**TO DO:** According to the pro bono case summaries, what was the plaintiff wearing on his feet while cleaning up the flooded module?

**GIVEN PASSAGE:**
┄┄┄┄┄┄┄┄┄┄

This is a 42 U.S.C. § 1983 case referred to the Federal Pro Bono Program for general purpose appointment of counsel to Plaintiff. Plaintiff is currently incarcerated. He brings this action against several officers alleging they violated his Eighth Amendment rights regarding his conditions of confinement during flooding at the detention center. On January 9, 2013, a defective toilet overflowed at the detention center. The overflow spread throughout the module and it was locked down. Plaintiff was part of the clean-up crew, and he and other inmates mopped, swept, scooped, and squeegeed the overflown water down a drain. He claims the water was contaminated with human waste. He was wearing his shower shoes—open-toed sandals—and was denied additional protective equipment. When he asked for more protective equipment, he was told to stop complaining and to get back to work. He filed grievances to the module supervisor, who apologized for failing to provide protective equipment and said he would do better in the future. When the same toilet overflowed two weeks later, Plaintiff attests, it was déjà vu all over again. Defendants claim the water was clear and free of any human waste. Plaintiff’s case is post summary judgment. Documents available for review: Amended Complaint, Answer, Screening Order, MSJ, Opposition to MSJ, Reply to MSJ, Referral & Summary Judgment Order
Case Number: 2017-005281
Case Number: 2018-001535
This is a 42 U.S.C. § 1983 civil rights case referred to the Federal Pro Bono Program for the limited purpose of participating in the settlement negotiations. The Plaintiff sustained numerous injuries during transportation to receive medical care on multiple different occasions. Plaintiff is confined to a wheelchair as a result of a series of strokes which have left him paralyzed. A partial list of events include: not being transported in an ADA compliant vehicle; being lifted inappropriately which resulted in various injuries to his groin, arm, head, and neck; and wheelchair not secured during transport. Plaintiff brings these claims pursuant to the ADA and Rehabilitation Act (“RA”), 29 U.S.C. § 794 or Section 5, and asserts that each Defendant discriminated and/or denied Plaintiff the prison service of the ADA transportation vehicle when they transported him to medical appointments. Plaintiff also alleges that he was deprived of services due to each Defendant being improperly trained and/or supervised in the handling and transportation of prisoners with disabilities. In addition to the ADA and RA claim, the Court also interprets the allegations as a claim under the Eighth Amendment for deliberate indifference. The Plaintiff also alleges a violation of the Eighth Amendment cruel and unusual punishment clause which a Defendant failed to provide timely medication attention when Plaintiff was suffering from a stroke, accused Plaintiff is faking a problem to get out of work, and twisting his arm to the point it became dislocated or broken. The Plaintiff also seeks injunctive relief requesting that the prison officials undergo training. Documents available for review: Screening Order, Referral Order, and the Complaint.

┄┄┄┄┄┄┄┄┄┄

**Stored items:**
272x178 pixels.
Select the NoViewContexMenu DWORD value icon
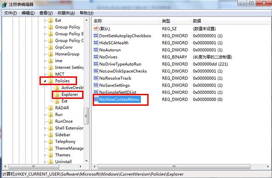pyautogui.click(x=96, y=99)
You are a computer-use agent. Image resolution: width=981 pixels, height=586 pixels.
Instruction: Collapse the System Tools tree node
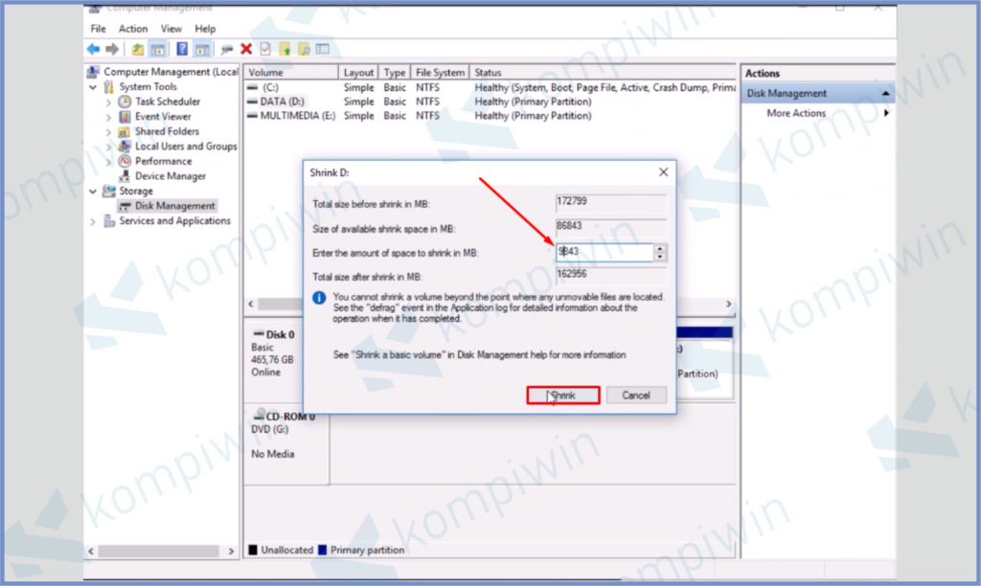click(93, 86)
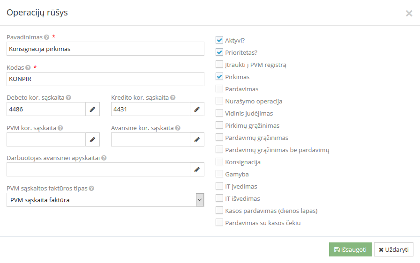Enable Įtraukti į PVM registrą checkbox

pos(219,65)
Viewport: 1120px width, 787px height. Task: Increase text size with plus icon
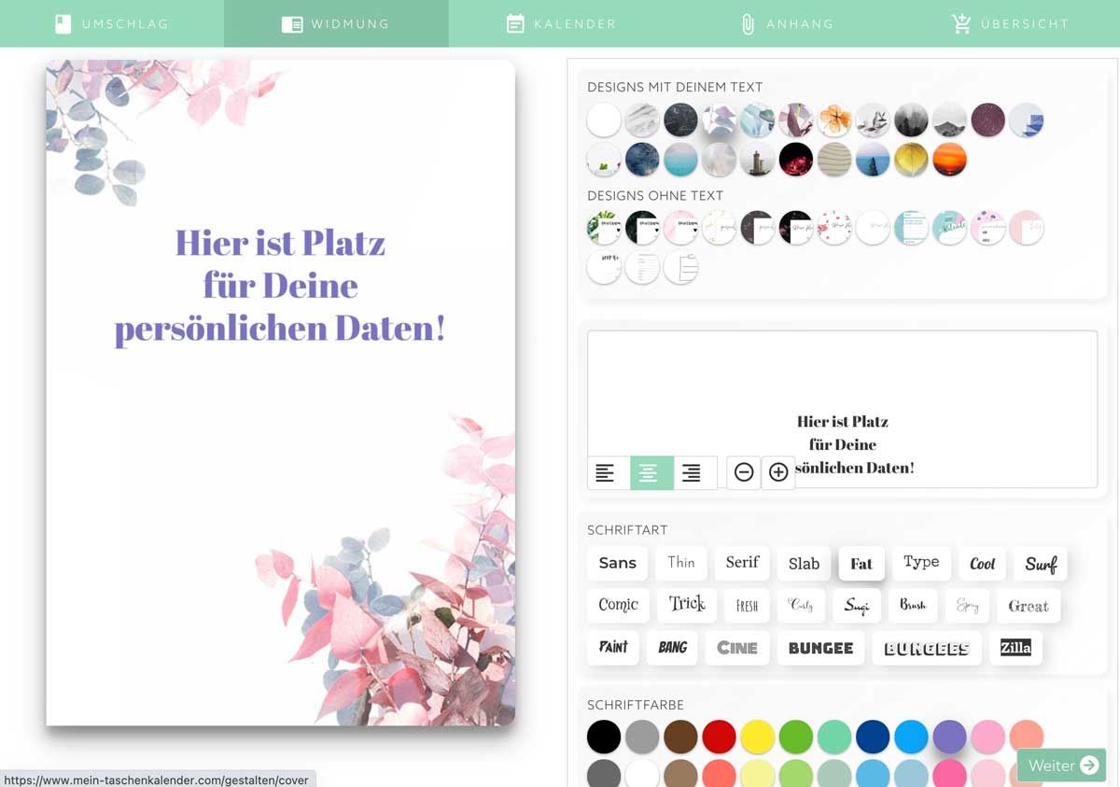pos(778,472)
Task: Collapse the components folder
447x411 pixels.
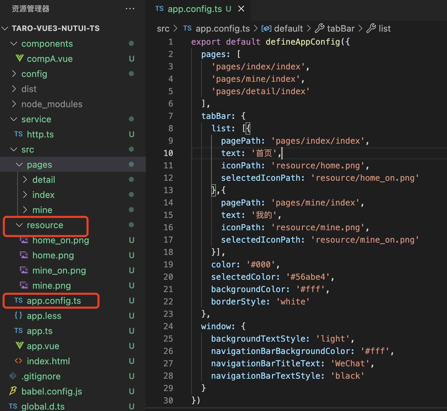Action: 14,44

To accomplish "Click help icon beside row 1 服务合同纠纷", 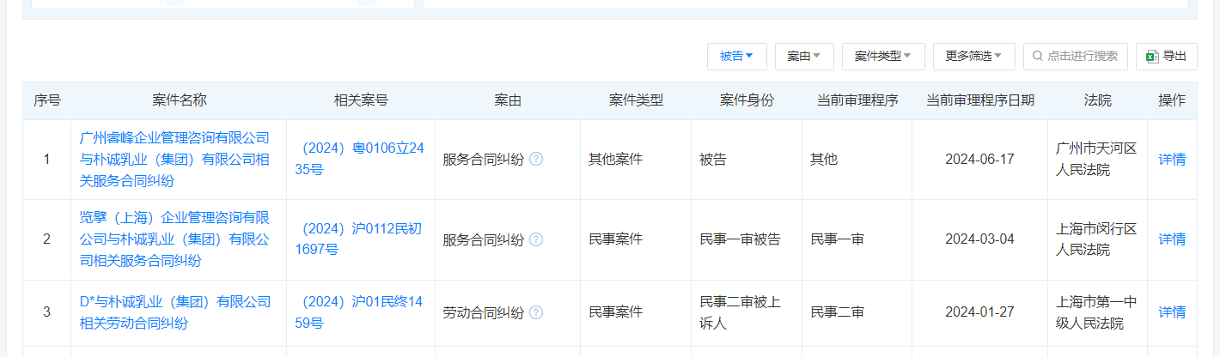I will [x=536, y=160].
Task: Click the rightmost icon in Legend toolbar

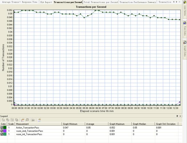Action: (39, 120)
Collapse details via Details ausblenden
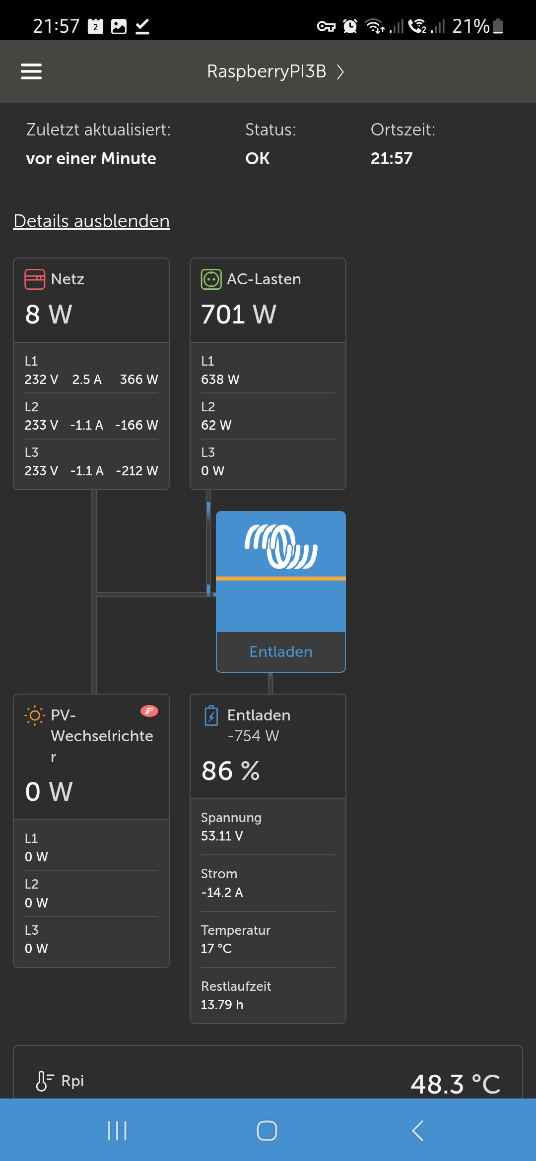The width and height of the screenshot is (536, 1161). pos(92,221)
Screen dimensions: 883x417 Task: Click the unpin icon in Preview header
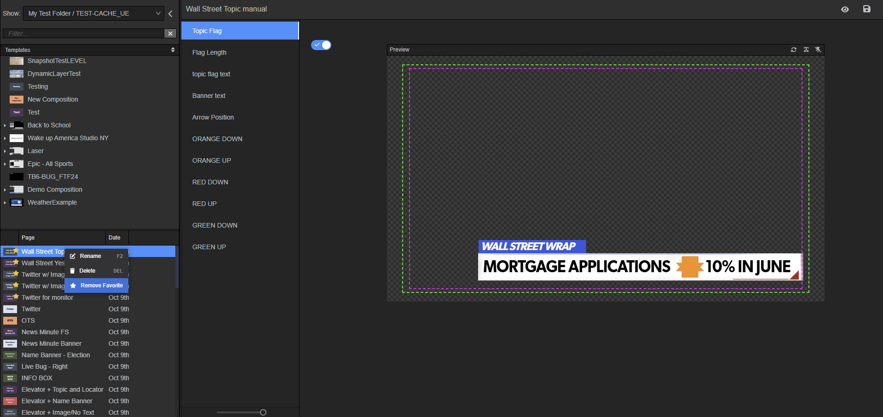[818, 50]
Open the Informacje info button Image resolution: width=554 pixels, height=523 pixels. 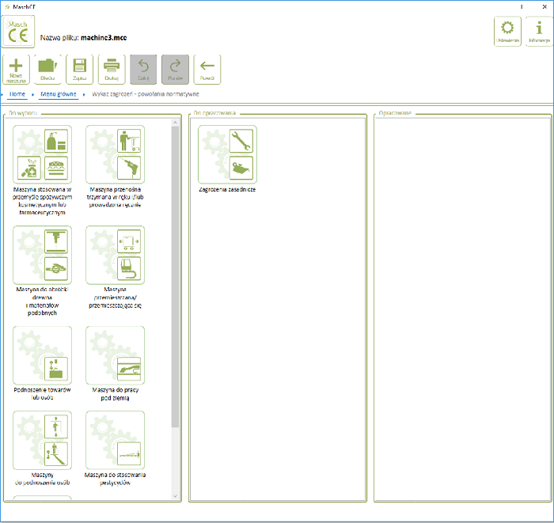(x=539, y=32)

┄┄┄┄┄┄┄┄┄┄

**RESPONSE BOX:** He was wearing his shower shoes, which were open-toed sandals.